Yine böyle günlerden birinde, Nico'nun e-posta adresine ilk kez bir mektup gönderir. Annesinin düşüncelerini, tüm sevgisini ve sorularını içine döktüğü birçok mesajdan biri. Nico şu anda her neredeyse oradan gelecek kısa bir cevap umuduyla dizüstü bilgisayarını açmayı bırakması uzun zaman alacaktır. Tabii ki annesi bunun olmayacağını biliyor. Ancak Flor, durmadan acı veren ama aynı zamanda oğluna tekrar tekrar yakın olmasını sağlayan duygularına açık kalmak istiyor. Sırdaşlarının, doktorların hiçbir iğnesinin fayda etmediği sırt ağrılarıyla ilgilenen şifacısının ve tesadüfen tekrar tekrar karşısına çıkan diğer yas tutanların düşüncelerini kabul eder. Adım adım, Nico'nun artık orada olmadığı ama her zaman yanında olduğu yeni bir hayata adım atar. "Sevginin ölümle sona ermediğini, dünyadaki hiçbir şeyin seni sevmeye devam etmemi engelleyemeyeceğini hissedebiliyorum," diye yazıyor bir e-postasında. Kederle başa çıkmak, engelleri görmezden gelmek değil, onlara yakından bakmak anlamına gelir, "aksi takdirde onlara tekrar tekrar tökezlersiniz."

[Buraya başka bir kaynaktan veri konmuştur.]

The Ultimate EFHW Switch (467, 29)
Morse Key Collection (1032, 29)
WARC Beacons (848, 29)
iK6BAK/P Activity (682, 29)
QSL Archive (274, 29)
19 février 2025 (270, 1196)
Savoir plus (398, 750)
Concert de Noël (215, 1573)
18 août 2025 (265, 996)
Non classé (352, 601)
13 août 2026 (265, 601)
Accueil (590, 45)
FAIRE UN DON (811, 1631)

Flor Schmidt bugün derslerde ve danışman olarak deneyimlerini acı çeken diğer insanlarla paylaşıyor: "Keder göğsümde ağır bir yük. Onunla nefes almaya çalışıyorum. Tıpkı yapmayı öğrendiğim gibi. Haydi acı, artık senden korkmuyorum. Sana dayanabilirim çünkü içimde senden daha güçlü bir şey olduğunu hissedebiliyorum."
Kitap önerisi:"Weiter als das Ende "de Flor Schmidt yas yolculuğunu son derece kişisel kelimelerle anlatıyor ve yas çalışmasının nasıl görünebileceği ve işleyebileceğine dair değerli bilgiler veriyor.